A spokesperson for Vance told Fox News Digital that the administration’s efforts are yielding new results. The spokesperson stated that the number of suspended providers will continue to rise.
A senior administration official also mentioned, “We expect this number to grow much, much higher in the coming weeks.” Some of the suspended providers were linked to federal raids that occurred early Thursday in the Los Angeles area.
🚨 Early this morning, the FBI and our partners executed multiple raids near Los Angeles, California as part of a fraud takedown “Operation Never Say Die” – targeting 11 individuals who allegedly engaged in massive fraud of taxpayer funded healthcare systems.
The fraud totals at… pic.twitter.com/mGbGuC8MPY
— FBI Director Kash Patel (@FBIDirectorKash) April 2, 2026
The suspensions coincided with the Justice Department’s announcement of the arrests of eight individuals in Southern California. This operation targeted health care fraud and worked alongside the Vice President’s Task Force to Eliminate Fraud.
Federal prosecutors stated that the defendants, which included three nurses, a chiropractor, and a psychologist, were accused of defrauding the health care system of over $50 million. Some of this was through bogus hospice operations that billed Medicare for individuals who were not terminally ill.
In one instance, prosecutors said licensed vocational nurse Lolita Beronilla Minerd used Topanga Hospice Care Inc. to submit over $9.1 million in fraudulent hospice claims to Medicare between July 2020 and April 2025.
Medicare paid more than $8.5 million on those claims. Court documents from the Justice Department revealed that beneficiaries were offered cash and free items to enroll, even if they were not terminally ill. Prosecutors noted that Topanga’s non-death discharge rate was about 85%, while the national average in 2021 was 17.2%.
In another case, prosecutors stated that psychologist Gladwin Gill and registered nurse Amelou Gill submitted over $5.2 million in fraudulent claims through 626 Hospice Inc., which operates as St. Francis Palliative Care.

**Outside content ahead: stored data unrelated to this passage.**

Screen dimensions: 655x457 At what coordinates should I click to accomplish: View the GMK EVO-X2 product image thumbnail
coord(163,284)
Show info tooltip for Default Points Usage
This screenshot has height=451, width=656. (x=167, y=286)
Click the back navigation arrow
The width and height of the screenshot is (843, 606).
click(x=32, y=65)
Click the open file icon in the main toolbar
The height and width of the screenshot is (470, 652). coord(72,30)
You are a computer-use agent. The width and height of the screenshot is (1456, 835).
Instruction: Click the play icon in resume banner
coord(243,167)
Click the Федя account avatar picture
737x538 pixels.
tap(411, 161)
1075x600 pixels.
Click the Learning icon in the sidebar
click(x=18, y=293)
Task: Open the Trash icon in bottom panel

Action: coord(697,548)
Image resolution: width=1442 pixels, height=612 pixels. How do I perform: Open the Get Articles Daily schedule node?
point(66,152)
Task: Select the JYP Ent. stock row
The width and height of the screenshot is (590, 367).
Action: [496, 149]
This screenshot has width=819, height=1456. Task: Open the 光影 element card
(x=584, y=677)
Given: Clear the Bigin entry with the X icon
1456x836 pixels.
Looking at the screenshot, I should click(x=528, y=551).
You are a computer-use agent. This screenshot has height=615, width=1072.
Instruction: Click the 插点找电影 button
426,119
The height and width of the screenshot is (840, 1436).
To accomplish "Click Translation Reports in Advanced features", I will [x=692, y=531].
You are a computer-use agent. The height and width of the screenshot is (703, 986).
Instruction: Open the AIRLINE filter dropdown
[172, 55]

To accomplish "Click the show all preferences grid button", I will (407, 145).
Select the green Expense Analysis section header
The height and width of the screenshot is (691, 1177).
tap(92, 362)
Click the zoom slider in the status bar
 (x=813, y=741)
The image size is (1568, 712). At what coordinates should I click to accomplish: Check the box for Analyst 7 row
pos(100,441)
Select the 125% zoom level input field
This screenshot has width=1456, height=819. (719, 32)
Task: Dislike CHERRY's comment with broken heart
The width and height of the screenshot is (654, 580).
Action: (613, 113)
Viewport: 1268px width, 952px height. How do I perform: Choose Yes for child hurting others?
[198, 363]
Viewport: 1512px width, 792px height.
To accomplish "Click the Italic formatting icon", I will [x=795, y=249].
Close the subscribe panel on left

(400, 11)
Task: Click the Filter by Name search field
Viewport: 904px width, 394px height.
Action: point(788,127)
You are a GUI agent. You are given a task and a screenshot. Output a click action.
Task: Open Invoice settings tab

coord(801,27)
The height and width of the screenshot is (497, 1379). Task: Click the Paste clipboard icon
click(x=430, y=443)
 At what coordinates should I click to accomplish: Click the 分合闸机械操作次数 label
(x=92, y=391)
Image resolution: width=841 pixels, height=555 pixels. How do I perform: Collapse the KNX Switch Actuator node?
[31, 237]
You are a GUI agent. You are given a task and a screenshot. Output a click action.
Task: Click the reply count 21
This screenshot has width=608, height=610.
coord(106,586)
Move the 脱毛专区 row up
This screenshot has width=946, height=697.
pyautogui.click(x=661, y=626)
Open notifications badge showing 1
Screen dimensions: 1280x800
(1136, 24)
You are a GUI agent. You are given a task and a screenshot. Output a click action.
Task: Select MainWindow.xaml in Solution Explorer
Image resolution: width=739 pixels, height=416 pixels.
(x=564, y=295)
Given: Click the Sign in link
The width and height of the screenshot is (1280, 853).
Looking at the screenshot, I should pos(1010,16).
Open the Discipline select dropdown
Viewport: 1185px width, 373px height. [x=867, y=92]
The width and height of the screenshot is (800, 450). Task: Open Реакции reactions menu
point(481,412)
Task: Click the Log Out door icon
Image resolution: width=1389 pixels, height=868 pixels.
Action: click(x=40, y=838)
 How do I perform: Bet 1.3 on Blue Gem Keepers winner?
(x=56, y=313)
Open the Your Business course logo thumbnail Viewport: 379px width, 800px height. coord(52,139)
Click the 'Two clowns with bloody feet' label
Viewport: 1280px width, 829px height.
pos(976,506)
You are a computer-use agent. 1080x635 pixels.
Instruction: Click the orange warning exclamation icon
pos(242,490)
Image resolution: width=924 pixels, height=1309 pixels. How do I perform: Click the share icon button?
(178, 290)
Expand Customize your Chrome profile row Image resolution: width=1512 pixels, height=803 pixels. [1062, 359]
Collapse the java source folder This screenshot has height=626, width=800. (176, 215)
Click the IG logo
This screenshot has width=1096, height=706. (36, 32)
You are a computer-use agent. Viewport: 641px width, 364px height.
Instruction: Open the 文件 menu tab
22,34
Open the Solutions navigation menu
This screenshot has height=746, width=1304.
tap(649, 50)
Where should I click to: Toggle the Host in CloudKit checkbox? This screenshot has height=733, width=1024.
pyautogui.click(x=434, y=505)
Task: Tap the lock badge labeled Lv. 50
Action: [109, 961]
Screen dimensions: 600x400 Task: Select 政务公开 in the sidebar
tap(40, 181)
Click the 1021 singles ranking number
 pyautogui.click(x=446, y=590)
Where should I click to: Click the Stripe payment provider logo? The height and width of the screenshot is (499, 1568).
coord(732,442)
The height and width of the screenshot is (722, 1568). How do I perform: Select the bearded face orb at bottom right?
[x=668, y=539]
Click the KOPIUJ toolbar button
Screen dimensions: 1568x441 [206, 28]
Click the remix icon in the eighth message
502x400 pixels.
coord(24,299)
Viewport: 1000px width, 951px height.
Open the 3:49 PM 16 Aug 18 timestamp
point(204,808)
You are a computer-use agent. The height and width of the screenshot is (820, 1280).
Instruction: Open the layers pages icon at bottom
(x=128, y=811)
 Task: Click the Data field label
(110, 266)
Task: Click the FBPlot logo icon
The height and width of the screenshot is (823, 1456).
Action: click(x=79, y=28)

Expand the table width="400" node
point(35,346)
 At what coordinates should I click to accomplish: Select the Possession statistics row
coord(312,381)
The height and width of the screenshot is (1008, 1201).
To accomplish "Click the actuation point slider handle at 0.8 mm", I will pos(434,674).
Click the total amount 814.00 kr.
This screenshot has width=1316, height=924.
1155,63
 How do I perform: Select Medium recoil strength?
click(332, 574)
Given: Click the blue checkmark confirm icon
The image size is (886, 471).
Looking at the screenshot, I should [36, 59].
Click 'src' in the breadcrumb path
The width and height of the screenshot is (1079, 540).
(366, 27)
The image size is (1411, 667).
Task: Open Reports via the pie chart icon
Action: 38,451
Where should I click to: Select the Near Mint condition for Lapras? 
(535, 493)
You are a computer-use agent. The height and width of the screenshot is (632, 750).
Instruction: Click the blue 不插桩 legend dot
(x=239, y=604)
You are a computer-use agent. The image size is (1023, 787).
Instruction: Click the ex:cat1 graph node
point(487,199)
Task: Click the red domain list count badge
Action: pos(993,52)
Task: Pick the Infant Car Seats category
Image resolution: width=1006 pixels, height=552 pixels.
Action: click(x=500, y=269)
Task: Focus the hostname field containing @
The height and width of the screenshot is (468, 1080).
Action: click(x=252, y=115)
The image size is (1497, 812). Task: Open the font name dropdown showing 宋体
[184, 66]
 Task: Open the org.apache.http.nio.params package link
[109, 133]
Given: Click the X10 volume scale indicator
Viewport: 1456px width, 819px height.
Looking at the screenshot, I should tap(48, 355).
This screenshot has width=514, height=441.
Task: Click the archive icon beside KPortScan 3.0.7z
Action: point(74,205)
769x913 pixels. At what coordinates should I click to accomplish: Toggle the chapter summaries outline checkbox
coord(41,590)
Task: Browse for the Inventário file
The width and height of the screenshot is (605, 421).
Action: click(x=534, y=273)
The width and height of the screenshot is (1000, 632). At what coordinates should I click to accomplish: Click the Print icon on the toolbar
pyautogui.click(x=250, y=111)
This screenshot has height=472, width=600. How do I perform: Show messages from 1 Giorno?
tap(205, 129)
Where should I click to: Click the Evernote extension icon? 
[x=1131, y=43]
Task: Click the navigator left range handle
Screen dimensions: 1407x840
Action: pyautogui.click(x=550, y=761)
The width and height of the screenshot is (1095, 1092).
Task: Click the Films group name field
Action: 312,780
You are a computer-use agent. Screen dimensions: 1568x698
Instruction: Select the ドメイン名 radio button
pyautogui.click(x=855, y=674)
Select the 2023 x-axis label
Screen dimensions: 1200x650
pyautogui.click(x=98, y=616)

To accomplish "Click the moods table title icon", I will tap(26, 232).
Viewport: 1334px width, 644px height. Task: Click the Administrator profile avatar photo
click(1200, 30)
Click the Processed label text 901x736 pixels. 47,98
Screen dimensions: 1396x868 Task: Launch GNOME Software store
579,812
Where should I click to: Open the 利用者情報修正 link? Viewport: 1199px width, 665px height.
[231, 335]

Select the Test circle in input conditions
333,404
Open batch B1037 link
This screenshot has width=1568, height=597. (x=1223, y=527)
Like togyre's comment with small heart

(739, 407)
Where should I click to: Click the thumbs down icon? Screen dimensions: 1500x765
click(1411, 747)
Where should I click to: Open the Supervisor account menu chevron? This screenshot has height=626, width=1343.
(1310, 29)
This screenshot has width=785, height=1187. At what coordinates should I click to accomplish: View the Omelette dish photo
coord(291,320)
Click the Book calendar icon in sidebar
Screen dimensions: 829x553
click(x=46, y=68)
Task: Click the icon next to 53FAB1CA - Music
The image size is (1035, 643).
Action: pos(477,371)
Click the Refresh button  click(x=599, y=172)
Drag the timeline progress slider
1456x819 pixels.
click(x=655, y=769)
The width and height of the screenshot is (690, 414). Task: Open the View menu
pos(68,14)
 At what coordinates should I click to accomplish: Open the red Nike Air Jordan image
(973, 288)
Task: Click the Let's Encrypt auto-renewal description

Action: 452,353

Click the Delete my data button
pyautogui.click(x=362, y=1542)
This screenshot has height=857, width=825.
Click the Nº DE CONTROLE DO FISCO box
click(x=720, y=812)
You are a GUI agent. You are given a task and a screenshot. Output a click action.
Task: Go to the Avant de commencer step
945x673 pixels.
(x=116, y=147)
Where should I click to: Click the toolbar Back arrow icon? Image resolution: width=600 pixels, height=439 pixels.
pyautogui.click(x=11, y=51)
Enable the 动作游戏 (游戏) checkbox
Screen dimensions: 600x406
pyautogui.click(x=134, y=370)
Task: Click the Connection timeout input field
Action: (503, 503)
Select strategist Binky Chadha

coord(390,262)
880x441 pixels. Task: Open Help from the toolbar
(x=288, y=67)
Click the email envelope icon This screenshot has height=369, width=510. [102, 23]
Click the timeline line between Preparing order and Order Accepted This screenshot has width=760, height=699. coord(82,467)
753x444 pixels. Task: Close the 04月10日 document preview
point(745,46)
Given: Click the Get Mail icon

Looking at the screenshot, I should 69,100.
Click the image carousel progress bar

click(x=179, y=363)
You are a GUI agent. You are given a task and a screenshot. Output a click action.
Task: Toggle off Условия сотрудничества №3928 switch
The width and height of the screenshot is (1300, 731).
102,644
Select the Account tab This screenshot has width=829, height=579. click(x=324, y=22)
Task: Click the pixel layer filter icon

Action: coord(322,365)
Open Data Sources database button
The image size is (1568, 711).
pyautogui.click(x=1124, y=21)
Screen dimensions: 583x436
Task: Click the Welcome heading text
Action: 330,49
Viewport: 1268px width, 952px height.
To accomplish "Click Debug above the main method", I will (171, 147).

According to the Justice Department, Medicare paid over $4 million on those claims. The couple allegedly used the funds for personal expenses, including mortgage payments, flights, and restaurant bills. Adolfo Catbagan and repeat fraud defendant Nita Almuete Paddit Palma faced charges in a separate case involving three hospice facilities that reportedly billed Medicare at least $4.8 million.
🚨 HOLY SMOKES. Dr. Oz just revealed that HALF of the 1,800 Los Angeles hospice centers are likely FRAUDULENT
221 fraudulent hospices have already been taken out of order!
Oz made the announcement after the feds carried out a blockbuster fraud raid in Gavin Newsom’s California… pic.twitter.com/tlOtPBBYEG
— Eric Daugherty (@EricLDaugh) April 2, 2026
First Assistant U.S. Attorney Bill Essayli remarked that the defendants “got caught and now face years in federal prison.”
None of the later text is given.